Nursing homes accept union
Workers at eight nursing homes in Washington have unionized during the past month, and management didn’t fight the efforts.
After 30 years of acrimony and what the Service Employees International Union calls “a bloodletting,” the state’s largest health care union has reached an accord with the owners of nursing homes.
The deal is that SEIU will lend its political clout to nursing homes’ fight for higher Medicaid reimbursements – the financial lifeblood of most homes treating the elderly. In return, nursing homes will let workers organize.
“In the end it’s a new way of doing business. A collaboration that benefits all sides,” said David Rolf, president of SEIU 775 out of Seattle.
Among those nursing homes already organized are two in Eastern Washington, the Whitman Health and Rehabilitation Center in Colfax, and the Clarkston Care Center, owned by Eagle Healthcare Inc., which runs a total of 10 nursing homes in Washington and one each in Idaho and Oregon.
Eagle President and Chief Executive Officer Jeff Marshall said SEIU approached several nursing home owners last year with an offer to change the union-management dynamic.
“At first, I thought ‘No way,’ ” acknowledged Marshall, who for years battled unions as an executive of a large nursing home company based in Connecticut. “I knew the history.”
But he also was faced with a tough business reality.
Nursing home lobbying efforts at the Legislature during the past several years had been reduced to fending off further cuts to Medicaid reimbursements. State government matches the federal dollars to cover the medical and care expenses for the poor.
Marshall said that the state’s reimbursements were falling about 10 percent to 13 percent short of what nursing homes were promised, putting the facilities in a financial hole.
“When SEIU made its offer to collaborate, we had nothing to lose,” Marshall said.
During the last short Legislative session, lawmakers put an extra $10 million in state money toward Medicaid reimbursements for nursing homes. That money was matched by $10 million from the federal government.
The $20 million, Marshall said, is a good start on addressing the problem, and bore out SEIU’s claim of political muscle.
There are 263 licensed nursing homes in Washington, according to the state Department of Social and Health Services. About 78 percent of their revenue comes from Medicaid.
Rolf estimates there are up to 15,000 workers that could be organized at these nursing homes, making it a lucrative recruiting area as unions continue the hunt for new members.
Marshall anticipates that more nursing homes will become unionized.
For years, unions and nursing homes battled over organizing efforts.
Across the country, up to 200,000 nursing home workers are members of a union.
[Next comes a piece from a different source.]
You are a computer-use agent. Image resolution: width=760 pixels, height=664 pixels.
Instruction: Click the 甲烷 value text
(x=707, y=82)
Yet in that group, wages aren’t keeping pace with inflation, benefits are lacking and resident care often does not meet the expectations of loved ones, Rolf said.
“That’s the main thing we have in common,” Marshall said, “better wages for the lower-paid workers and better care.”
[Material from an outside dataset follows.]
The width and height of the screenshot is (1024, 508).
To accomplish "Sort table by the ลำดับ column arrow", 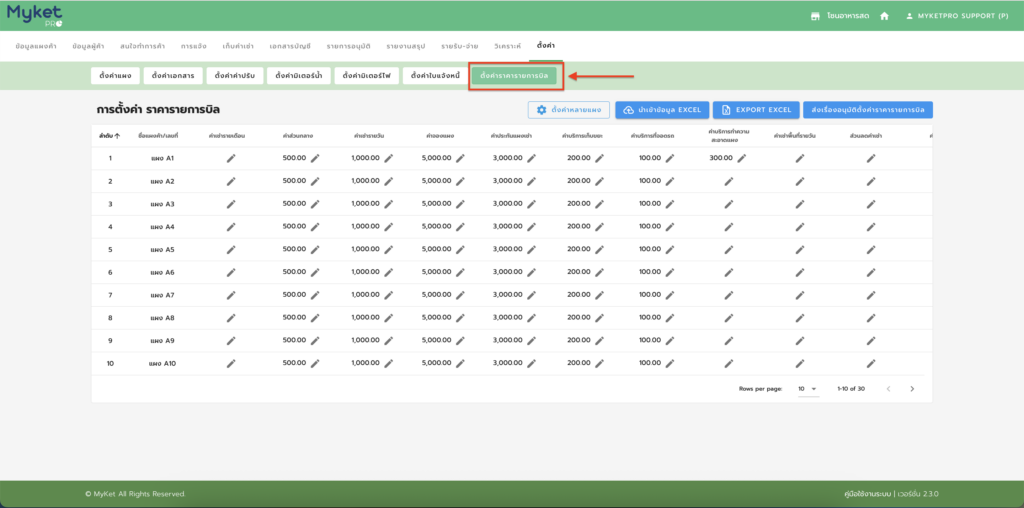I will [117, 135].
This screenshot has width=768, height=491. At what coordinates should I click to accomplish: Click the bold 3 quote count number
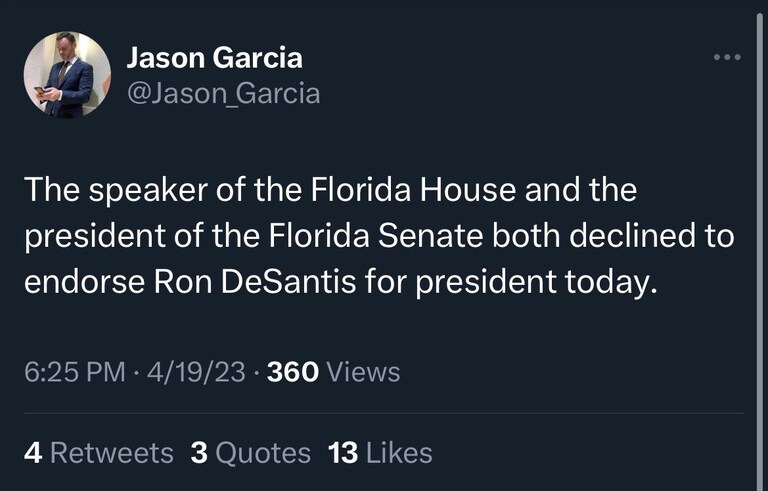pos(198,453)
The turnover rate among the lowest-paid aides is 100 percent.
“Imagine how families feel when there’s a constant turn of new people caring for their mothers?” he said. “Something needs to be done so that we can pay our people a better wage and retain them.”
Fixing the problem for workers, Rolf said, takes a different labor model than the bare-knuckle fights that often mark union-management relations.
If nursing homes are operating in the black with the union’s help, Rolf said, members have something tangible to ask of management.
“That’s what really matters,” he said. “We can bargain for better wages, health insurance for workers’ families, and safer workplaces.
“These are things all sides can agree on if the money is there.”
On this Labor Day weekend, Rolf said its important to realize that the changing times call for changing strategies.
He and Marshall agree that the collaboration may be a framework that unions and nursing home owners in other states can adopt.
“We’re on to something here,” Rolf said.
Added Marshall: “I think we’re making history.”